4992. AU CONSEILLER PRIVÉ DE LÉGATION DE MALTZAHN A DRESDE.

Potsdam, 3 juillet 1751.

J'ai bien reçu vos dépêches des 26 et 29 passés. Si la cour de Dresde se sent piquée de ce que je ne veux point me relâcher de la prérogative acquise par le traité de paix à mes sujets créanciers de la Steuer, il n'y a pas de ma faute. Qu'elle s'en plaigne, si elle veut, à ses amis, tout homme raisonnable et point prévenu doit convenir que, dans la situation tout-à-fait délabrée des affaires de la Steuer, qui ne saura qu'entraîner une banqueroute complète, surtout après qu'il n'y a nullement à espérer que la cour de Dresde voudrait retrancher à ses dépenses frivoles et inutiles, je ne saurais raisonnablement priver mes sujets de l'unique sûreté qui leur reste, afin de ne pas être enveloppé dans cette banqueroute. Avec tout cela je ne refuserai pas d'entendre de nouvelles propositions et serai bien aise, si le comte Hennicke trouve quelque expédient qui saura terminer notre affaire au gré de son maître et de moi, pourvu que seulement l'obligation de l'article II du traité n'en souffre aucune altération.
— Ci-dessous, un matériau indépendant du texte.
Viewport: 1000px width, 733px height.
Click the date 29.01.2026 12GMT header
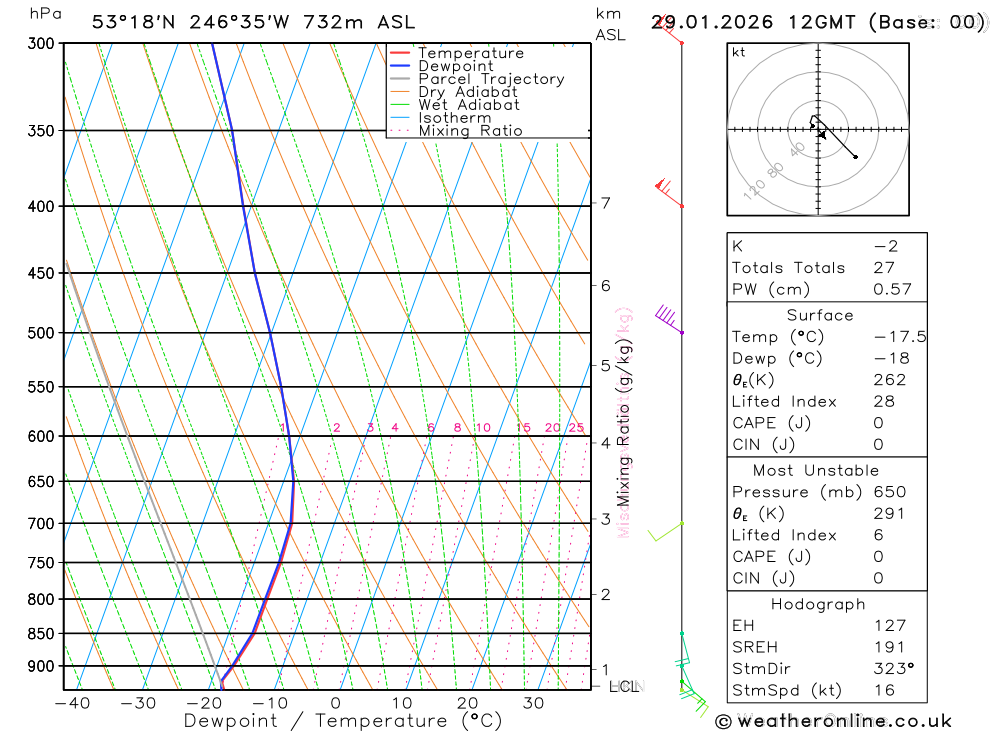click(753, 22)
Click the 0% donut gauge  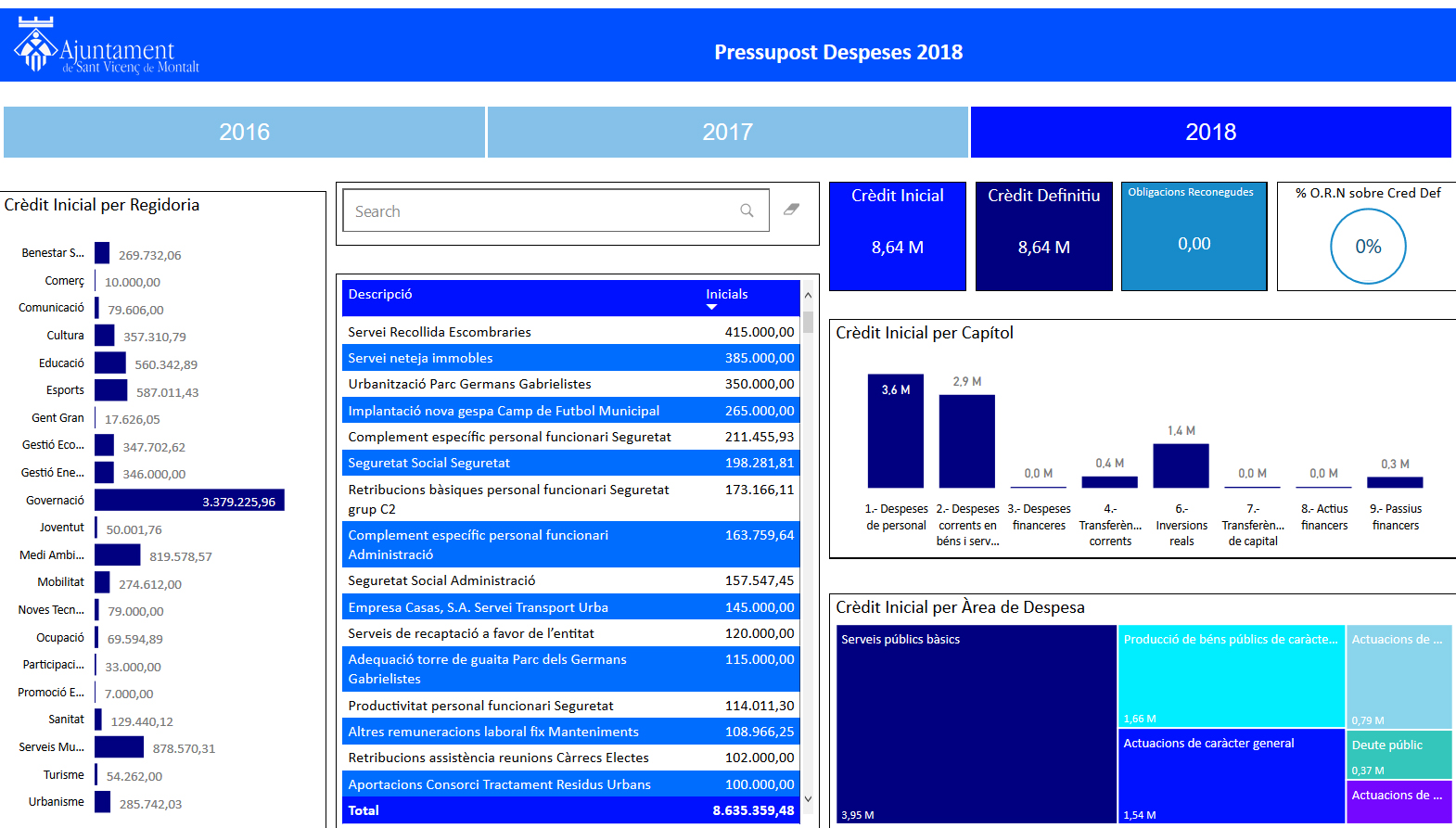[x=1368, y=247]
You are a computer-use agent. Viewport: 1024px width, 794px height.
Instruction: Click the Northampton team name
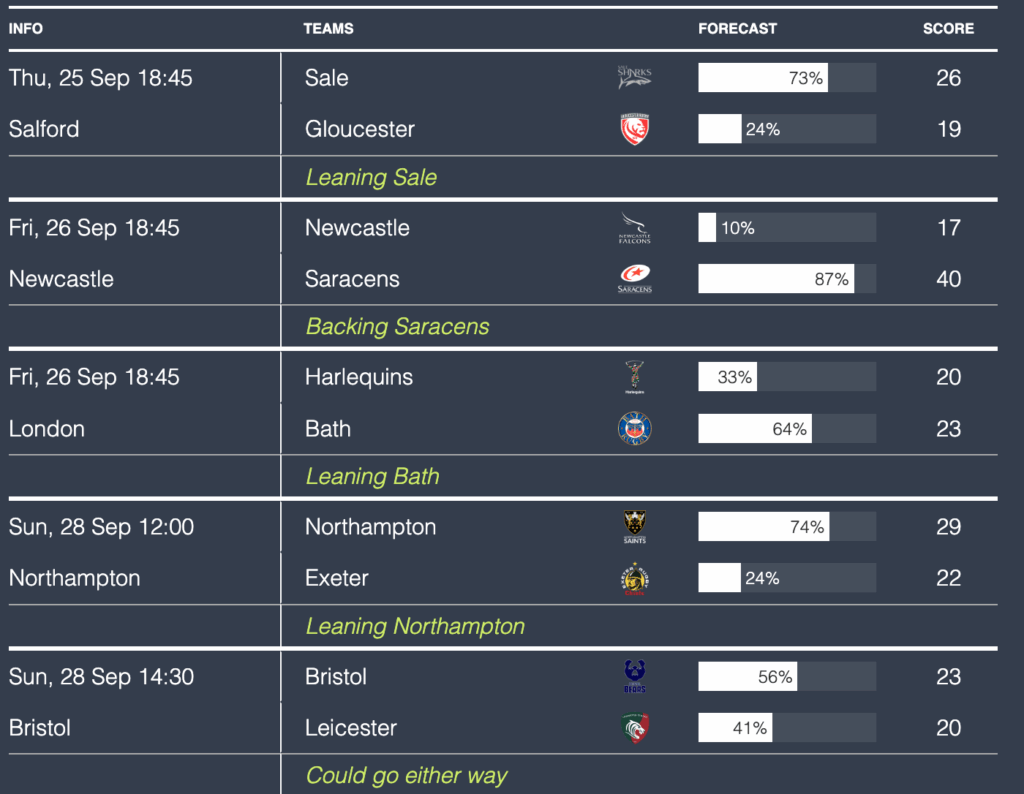pyautogui.click(x=370, y=527)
Quant aux nouveautés qu'en conséquence de votre susdit rapport les ministres de cabinet à Dresde veulent introduire à la cour,395-2 je veux bien vous dire, pour votre direction seule, que vous devez habilement éviter toute occasion qui saurait vous compromettre avec les ministres à ce sujet, soit en prétextant quelque maladie ou quelque affaire survenue à vous, quand on voudra vous inviter à quelque repas où vous pourrez [être] exposé à vous commettre avec les ministres. De plus, vous<396> laisserez crier les autres ministres étrangers contre ladite nouveauté et esquiverez adroitement de joindre vos cris, avant que vous ne voyez jour que les ministres de cabinet plieront; car vous devez observer que, si c'est vous qui commencera à se récrier contre la nouveauté, la cour de Dresde en mettra le tort sur vous et ne laissera pas de me blâmer auprès de ses amis que c'était moi qui ne cherchât que les occasions de lui faire noise et de lui causer de l'embarras.

Federic.

Nach dem Concept.



395-2 Die sächsischen Cabinetsminister beanspruchten nach Maltzahn's Bericht vom 26. Juni den Vortritt vor den fremden Gesandten.